(RECORDED INFORMATION)
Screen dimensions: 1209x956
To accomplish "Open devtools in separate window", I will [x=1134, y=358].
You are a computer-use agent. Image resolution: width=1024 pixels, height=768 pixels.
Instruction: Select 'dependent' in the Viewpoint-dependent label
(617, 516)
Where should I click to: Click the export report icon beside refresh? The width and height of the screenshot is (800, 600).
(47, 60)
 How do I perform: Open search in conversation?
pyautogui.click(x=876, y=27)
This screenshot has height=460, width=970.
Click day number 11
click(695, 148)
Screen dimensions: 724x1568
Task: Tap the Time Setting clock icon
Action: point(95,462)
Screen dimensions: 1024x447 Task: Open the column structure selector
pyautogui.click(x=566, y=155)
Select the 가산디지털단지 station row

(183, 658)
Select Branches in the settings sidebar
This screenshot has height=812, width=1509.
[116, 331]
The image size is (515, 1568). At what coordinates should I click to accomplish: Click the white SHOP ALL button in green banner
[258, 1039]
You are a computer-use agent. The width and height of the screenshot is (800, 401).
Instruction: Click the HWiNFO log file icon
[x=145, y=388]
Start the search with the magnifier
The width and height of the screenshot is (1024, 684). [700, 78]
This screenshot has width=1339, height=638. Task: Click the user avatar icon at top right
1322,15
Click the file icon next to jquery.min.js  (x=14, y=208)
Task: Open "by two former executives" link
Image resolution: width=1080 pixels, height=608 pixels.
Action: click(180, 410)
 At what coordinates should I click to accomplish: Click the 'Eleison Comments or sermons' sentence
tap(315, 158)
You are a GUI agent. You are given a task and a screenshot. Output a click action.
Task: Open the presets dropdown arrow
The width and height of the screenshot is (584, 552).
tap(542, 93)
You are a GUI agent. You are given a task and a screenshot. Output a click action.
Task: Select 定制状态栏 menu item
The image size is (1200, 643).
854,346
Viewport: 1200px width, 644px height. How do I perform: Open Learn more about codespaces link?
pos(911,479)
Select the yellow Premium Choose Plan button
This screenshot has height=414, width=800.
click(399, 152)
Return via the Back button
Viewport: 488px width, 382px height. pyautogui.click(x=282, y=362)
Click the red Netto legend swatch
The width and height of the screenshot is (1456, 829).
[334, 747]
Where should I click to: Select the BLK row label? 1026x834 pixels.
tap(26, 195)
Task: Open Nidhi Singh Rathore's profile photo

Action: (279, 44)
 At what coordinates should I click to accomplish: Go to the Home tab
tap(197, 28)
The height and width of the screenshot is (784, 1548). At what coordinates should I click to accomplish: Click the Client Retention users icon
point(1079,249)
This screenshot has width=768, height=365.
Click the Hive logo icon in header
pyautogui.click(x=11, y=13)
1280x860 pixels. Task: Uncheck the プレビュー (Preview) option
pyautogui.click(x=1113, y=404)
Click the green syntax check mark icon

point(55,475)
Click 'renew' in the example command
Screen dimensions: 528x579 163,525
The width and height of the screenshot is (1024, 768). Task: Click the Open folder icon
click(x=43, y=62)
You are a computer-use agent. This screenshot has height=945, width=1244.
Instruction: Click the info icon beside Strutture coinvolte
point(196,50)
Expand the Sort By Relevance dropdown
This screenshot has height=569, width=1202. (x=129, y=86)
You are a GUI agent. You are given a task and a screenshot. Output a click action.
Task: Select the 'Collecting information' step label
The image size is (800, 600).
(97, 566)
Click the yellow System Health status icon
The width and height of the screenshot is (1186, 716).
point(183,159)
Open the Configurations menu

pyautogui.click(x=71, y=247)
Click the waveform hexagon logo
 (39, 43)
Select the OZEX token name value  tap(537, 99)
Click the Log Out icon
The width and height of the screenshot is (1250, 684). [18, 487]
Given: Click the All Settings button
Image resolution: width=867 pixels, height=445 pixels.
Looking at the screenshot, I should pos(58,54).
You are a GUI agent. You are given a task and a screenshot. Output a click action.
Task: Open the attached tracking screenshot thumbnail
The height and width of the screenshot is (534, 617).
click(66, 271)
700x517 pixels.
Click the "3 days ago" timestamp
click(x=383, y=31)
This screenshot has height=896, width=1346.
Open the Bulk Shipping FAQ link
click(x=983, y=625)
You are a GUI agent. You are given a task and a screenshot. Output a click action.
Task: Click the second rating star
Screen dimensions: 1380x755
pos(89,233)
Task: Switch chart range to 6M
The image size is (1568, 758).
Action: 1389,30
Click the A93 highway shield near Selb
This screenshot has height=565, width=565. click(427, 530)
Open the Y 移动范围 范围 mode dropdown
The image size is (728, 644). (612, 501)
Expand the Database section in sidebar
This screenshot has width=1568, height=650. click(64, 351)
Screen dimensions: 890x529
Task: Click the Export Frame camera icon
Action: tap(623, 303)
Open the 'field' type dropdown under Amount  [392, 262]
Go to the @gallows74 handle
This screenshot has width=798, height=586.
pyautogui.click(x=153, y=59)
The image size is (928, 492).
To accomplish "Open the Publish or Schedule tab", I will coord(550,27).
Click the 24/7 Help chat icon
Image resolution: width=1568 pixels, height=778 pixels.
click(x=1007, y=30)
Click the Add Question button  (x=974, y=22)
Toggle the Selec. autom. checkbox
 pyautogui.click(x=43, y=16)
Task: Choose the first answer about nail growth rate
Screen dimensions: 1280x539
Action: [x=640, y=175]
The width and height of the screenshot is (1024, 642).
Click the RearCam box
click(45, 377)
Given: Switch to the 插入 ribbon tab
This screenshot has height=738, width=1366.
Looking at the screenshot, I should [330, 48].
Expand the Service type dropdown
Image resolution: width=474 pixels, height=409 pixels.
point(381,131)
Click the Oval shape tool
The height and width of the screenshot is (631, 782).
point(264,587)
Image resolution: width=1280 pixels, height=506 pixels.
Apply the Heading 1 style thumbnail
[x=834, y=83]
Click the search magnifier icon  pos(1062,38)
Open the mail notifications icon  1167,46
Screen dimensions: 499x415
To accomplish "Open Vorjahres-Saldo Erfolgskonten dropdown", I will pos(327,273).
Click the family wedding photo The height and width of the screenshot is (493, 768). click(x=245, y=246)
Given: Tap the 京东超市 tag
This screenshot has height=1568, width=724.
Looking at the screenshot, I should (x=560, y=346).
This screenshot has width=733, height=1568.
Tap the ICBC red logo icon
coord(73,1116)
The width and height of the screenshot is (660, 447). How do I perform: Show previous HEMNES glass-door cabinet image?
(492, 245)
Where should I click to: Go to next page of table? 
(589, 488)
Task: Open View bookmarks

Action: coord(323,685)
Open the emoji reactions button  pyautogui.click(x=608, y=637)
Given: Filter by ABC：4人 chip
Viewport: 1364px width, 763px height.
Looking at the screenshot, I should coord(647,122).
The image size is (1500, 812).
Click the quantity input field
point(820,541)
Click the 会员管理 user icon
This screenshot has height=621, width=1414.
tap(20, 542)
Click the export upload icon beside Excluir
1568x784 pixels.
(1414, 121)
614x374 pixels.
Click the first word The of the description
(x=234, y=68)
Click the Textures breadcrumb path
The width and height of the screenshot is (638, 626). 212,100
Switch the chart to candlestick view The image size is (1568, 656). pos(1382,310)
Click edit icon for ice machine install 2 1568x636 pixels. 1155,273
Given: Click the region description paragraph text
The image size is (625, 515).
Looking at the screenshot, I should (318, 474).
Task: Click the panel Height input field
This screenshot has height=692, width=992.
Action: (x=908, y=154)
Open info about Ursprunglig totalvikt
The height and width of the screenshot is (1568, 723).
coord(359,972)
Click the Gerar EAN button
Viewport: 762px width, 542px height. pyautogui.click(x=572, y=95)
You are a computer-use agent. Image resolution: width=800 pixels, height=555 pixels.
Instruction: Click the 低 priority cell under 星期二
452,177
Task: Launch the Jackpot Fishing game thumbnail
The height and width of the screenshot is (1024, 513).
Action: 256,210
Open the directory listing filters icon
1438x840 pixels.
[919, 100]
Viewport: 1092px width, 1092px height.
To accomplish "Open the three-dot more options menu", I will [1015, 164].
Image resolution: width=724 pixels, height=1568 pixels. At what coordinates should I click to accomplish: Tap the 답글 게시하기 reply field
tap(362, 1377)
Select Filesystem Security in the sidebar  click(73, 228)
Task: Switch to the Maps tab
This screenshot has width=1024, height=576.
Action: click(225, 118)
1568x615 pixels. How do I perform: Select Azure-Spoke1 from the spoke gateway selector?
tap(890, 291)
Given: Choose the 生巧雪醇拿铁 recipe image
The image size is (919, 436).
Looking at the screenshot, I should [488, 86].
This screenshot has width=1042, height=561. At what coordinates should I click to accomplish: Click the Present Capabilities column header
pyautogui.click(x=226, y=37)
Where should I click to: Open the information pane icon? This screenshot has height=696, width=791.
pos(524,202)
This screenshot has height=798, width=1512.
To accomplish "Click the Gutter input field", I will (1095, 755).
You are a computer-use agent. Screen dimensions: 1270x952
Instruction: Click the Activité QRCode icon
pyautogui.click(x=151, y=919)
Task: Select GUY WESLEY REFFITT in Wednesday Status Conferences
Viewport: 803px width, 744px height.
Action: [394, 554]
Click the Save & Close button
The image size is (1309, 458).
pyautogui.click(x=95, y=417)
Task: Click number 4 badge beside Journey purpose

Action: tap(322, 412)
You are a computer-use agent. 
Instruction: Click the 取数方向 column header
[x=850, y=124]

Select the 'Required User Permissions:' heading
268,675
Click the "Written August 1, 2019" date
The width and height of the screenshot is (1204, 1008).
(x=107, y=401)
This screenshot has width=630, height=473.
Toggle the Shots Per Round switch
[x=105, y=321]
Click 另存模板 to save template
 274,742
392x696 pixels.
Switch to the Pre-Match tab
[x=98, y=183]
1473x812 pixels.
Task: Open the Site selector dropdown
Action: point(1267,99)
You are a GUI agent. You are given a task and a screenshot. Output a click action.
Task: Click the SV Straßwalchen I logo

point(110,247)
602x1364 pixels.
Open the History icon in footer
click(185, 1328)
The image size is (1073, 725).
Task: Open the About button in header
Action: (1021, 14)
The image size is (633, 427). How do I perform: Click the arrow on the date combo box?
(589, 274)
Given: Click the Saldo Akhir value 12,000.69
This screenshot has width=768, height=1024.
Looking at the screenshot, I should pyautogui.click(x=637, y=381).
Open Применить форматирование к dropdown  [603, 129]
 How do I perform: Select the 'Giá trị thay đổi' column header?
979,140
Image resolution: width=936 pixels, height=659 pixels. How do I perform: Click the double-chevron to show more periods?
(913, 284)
(End RECORDED INFORMATION)
EXERCISE GOAL
Look through the entries above for the word "type". Copy every line where it shows up.

ANSWER TO THIS EXERCISE
Open the 'field' type dropdown under Amount  [392, 262]
Expand the Service type dropdown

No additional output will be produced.